> **課題**
下の推しについての本文から、「私の場合は「全て肯定しなけれ」を含む語句で始まり「彼女が悪いと思っているわけではないし、批判したいわけでもない。」で終わる部分を、一字一句変えずに書き写してもらえますか。

> **本文抜粋**
特定のグループ(ましてや好きなグループ)に対するマイナスな感情について書くのはあまり良くないのではないかと思って、この記事を書くか迷った。
でも言論の自由の範疇だと思って書くことにする。

私は「推し」の言動や楽曲などあらゆることについて、基本的に全肯定である。

それは「全て肯定しなければファンではない」という考えによるものではない。ファンでも好きではない楽曲はあって当然だろうし、気に入らない言動があっても仕方ないと思う。

私の場合は「全て肯定しなければならない」と思っているわけではなくて、ただ好きな人のことだから全て肯定したいし、してしまうのだ。
もちろん楽曲をリリース同時に聴いて「うーん」と思うことはあるが、何度も聴いているうちに「良い曲だ」と思うようになるし、全て彼女が作った曲だと思えば素晴らしい曲に聴こえてくる。

たとえ世間様から批判されるようなことを彼女がやっても私は彼女が悪いとは思わないし、むしろ批判する人たちを恨めしく思う。

しかし少し前から抱いているたった一つの違和感
彼女が悪いと思っているわけではないし、批判したいわけでもない。
ただ、なぜ自分が違和感を抱くのか、真面目に考えたいと思った。


K-POP女性アイドルによる性表現|抑圧の歴史

K-POPの女性アイドルはときに露骨な性表現をする。主にダンスで。

私が最初に思い浮かべるK-POPのセクシー・クイーンはヒョナである。

> **データ抜粋**
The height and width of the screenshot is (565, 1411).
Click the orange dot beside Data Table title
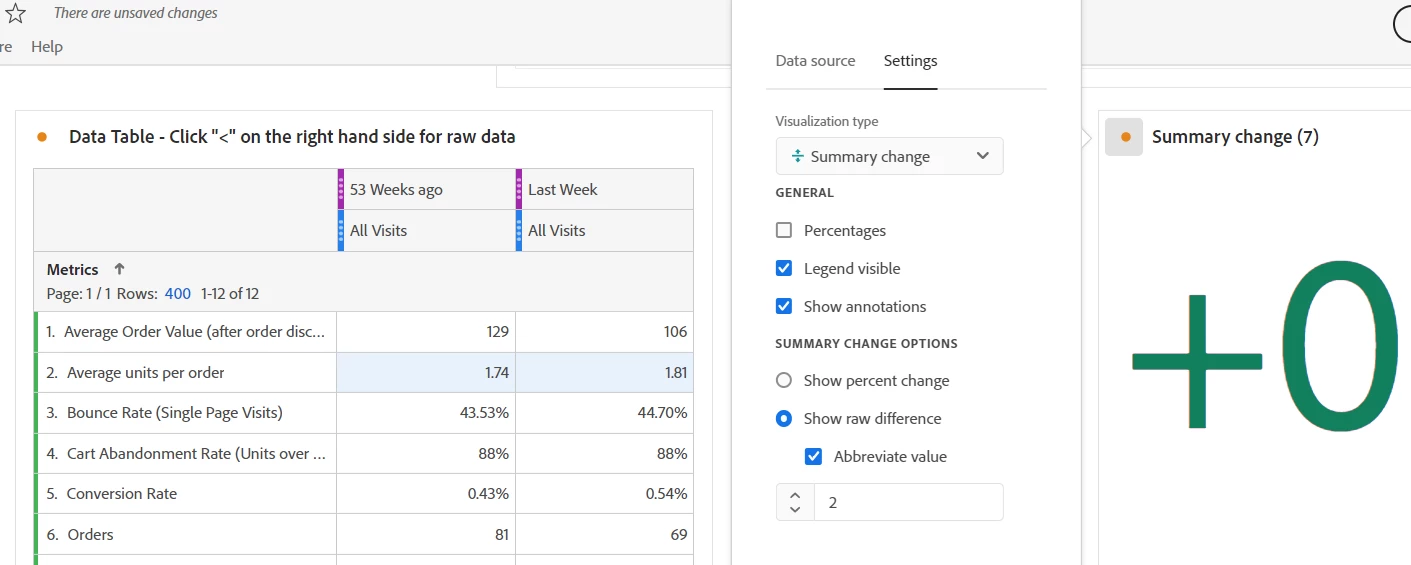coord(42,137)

> **実行結果**
私の場合は「全て肯定しなければならない」と思っているわけではなくて、ただ好きな人のことだから全て肯定したいし、してしまうのだ。
もちろん楽曲をリリース同時に聴いて「うーん」と思うことはあるが、何度も聴いているうちに「良い曲だ」と思うようになるし、全て彼女が作った曲だと思えば素晴らしい曲に聴こえてくる。

たとえ世間様から批判されるようなことを彼女がやっても私は彼女が悪いとは思わないし、むしろ批判する人たちを恨めしく思う。

しかし少し前から抱いているたった一つの違和感
彼女が悪いと思っているわけではないし、批判したいわけでもない。